The OQS employs a points system designed to determine which athletes will secure quotas. Athletes in the four sports get the OQS points by competing at the Shanghai stop this week, and later at a Budapest stop in June.

According to the organizer, athletes in BMX freestyle, sport climbing, and breaking will compete for a maximum of 50 points at each of the events in Shanghai and Budapest. For skateboarding, the points system is divided into three parts: results from prior competitions and the results from the Shanghai and Budapest OQS events. 

Chinese athletes seek Olympic qualifications through competitions

Huang Bokai of China competes in the Men's Pole Vault during 2024 Diamond League Xiamen on April 20, 2024 in Xiamen, China. Photo: VCG

Huang Bokai of China competes in the Men’s Pole Vault during 2024 Diamond League Xiamen on April 20, 2024 in Xiamen, China. Photo: VCG

Chinese athletes are making headlines at the World Athletics Diamond League series, which kicked off the 2024 season on Saturday in Xiamen, East China’s Fujian Province, with impressive performances from athletes like Liu Dezhu and Gong Lijiao.

As the track and field events for the Paris Olympics will take place at the Stade de France from August 1 to 11, Chinese track and field athletes are honing their skills to gear up for the competition.

After Swedish star Armand Duplantis invigorated the Diamond League race with a world record-setting pole vault of 6.24 meters, Chinese distance runner Liu Dezhu set a new pace in the 800 meters race, lowering the previous national record of 1:46.32, set 10 years ago by Teng Haining, to 1:45.66.

Apart from Liu’s breakthrough, China, as the host, had many top athletes compete, earning one gold and three bronze medals in the events. On top of Gong Lijiao winning the women’s shot put with a throw of 19.72 meters, Huang Bokai, Feng Bin, and Su Wen won bronze medals in the men’s pole vault, women’s discus throw, and men’s triple jump, respectively.

With the conclusion of the National Indoor Athletics Championships at the end of March, followed by the National Athletics Grand Prix and the World Athletics Diamond League, the track and field season has transitioned from indoors to outdoors.

Liu’s national record-setting performance, however, is still shy of an Olympic qualification of 1:44.70. His coach Shi Peng has said the team will strive for more opportunities to compete and aim to secure Olympic qualifications through world ranking points.

As the outdoor season unfolds, the Chinese team is also accelerating its pace in seeking Olympic qualifications. Xie Zhenye, the Asian record holder in the men’s 200 meters, qualified for the Olympics with a 20.15 second finish in the US earlier in April.

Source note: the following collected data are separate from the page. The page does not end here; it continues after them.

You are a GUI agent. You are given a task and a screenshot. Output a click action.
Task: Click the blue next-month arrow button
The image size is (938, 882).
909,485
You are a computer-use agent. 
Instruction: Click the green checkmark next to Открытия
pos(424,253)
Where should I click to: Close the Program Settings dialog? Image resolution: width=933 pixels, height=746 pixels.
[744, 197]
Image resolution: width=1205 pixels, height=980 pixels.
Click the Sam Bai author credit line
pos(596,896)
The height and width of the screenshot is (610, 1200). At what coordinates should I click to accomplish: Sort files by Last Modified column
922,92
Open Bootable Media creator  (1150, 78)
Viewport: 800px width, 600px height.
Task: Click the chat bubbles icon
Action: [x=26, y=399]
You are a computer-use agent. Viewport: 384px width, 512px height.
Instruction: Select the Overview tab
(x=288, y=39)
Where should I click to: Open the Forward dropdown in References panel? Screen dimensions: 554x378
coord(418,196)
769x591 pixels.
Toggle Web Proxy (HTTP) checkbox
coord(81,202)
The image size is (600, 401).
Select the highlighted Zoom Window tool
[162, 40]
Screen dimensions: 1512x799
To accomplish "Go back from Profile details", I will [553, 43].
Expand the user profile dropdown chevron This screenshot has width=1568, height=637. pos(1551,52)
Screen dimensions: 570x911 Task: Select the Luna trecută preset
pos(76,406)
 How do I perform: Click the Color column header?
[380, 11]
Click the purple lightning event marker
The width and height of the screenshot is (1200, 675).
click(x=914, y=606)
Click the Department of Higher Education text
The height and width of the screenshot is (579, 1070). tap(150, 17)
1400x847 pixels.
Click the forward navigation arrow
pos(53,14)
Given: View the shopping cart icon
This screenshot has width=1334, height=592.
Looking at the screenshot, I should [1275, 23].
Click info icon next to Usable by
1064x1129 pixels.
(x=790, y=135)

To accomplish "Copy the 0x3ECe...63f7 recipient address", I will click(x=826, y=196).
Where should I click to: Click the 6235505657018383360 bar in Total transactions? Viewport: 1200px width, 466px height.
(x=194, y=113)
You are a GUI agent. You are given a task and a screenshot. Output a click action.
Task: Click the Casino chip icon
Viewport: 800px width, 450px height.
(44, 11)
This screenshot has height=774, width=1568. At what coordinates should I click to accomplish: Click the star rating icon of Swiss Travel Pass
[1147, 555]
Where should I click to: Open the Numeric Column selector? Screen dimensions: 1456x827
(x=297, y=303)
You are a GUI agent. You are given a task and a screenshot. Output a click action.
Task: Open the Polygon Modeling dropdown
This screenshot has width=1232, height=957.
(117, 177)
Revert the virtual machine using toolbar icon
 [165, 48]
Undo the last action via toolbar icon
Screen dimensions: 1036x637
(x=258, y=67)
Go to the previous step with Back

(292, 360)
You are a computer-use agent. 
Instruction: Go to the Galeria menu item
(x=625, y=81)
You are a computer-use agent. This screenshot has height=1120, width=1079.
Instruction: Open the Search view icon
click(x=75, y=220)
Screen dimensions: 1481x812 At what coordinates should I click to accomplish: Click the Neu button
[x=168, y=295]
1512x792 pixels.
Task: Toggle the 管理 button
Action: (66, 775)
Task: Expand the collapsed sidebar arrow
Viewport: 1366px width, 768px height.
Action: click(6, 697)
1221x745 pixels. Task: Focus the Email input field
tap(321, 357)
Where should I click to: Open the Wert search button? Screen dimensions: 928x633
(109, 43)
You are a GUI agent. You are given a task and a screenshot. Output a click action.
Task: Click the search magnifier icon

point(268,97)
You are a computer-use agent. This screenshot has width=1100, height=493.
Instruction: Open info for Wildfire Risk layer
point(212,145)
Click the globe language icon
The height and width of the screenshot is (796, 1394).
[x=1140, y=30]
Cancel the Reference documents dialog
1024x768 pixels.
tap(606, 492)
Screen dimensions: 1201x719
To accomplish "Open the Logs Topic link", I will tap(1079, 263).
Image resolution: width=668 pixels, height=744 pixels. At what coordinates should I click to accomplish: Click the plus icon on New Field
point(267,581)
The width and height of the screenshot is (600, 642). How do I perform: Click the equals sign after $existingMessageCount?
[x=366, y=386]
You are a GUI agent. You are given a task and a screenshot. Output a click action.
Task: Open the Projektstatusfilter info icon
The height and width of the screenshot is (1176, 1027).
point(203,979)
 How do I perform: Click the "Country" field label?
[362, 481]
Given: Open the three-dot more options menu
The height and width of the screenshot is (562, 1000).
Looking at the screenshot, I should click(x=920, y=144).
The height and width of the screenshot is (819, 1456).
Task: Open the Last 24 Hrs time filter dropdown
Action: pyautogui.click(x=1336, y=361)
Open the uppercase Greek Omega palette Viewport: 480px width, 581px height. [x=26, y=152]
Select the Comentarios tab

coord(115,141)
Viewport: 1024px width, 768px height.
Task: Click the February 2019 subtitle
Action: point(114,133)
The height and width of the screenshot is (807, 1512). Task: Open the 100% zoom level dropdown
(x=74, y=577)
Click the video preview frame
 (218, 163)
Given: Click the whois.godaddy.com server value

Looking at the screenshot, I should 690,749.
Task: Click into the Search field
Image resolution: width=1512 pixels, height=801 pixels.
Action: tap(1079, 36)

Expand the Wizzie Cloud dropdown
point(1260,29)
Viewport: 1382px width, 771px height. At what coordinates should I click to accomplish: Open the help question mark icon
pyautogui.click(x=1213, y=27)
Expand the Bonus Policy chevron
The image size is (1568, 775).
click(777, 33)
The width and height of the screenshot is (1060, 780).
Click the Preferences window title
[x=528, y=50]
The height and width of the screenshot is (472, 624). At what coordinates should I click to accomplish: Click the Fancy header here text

Besides Xie’s qualification, Chen Jiapeng finished a 100 meters in 10.08 seconds, making him the fifth Chinese male sprinter to break the 10.10-second barrier after Su Bingtian, Xie, Zhang Peimeng and Chen Guanfeng.

Though some promising signs have appeared, Chinese track and field still faces considerable challenges.

One major challenge is the one faced by the men’s 4×100-meter relay team, who are considered one of the pillars that underlines team spirit in the individual-dominated sport of running.

The team, consisting of Xie and veteran sprinter Su Bingtian, will make their final push for Olympic qualification in May at the World Relay Championships, following a mediocre performance in March with 38.99 seconds, slower than their record of 37.79 seconds.

With another Diamond League race to be held in Suzhou, East China’s Jiangsu Province, this weekend, Chinese athletes will have fresh chances to attain Olympic qualification if better performances are delivered.

More efforts are needed to increase the squad depth of Chinese athletics, as more and more athletics events are to be held in the country, led by a World Championships in 2027 in Beijing.

If China wants to take the lead in the athletics competition at the Paris Olympics, the team will need to make more effort. Fortunately, Chinese athletes are always prepared to rise to the challenge, fueled by their resilience and unwavering determination.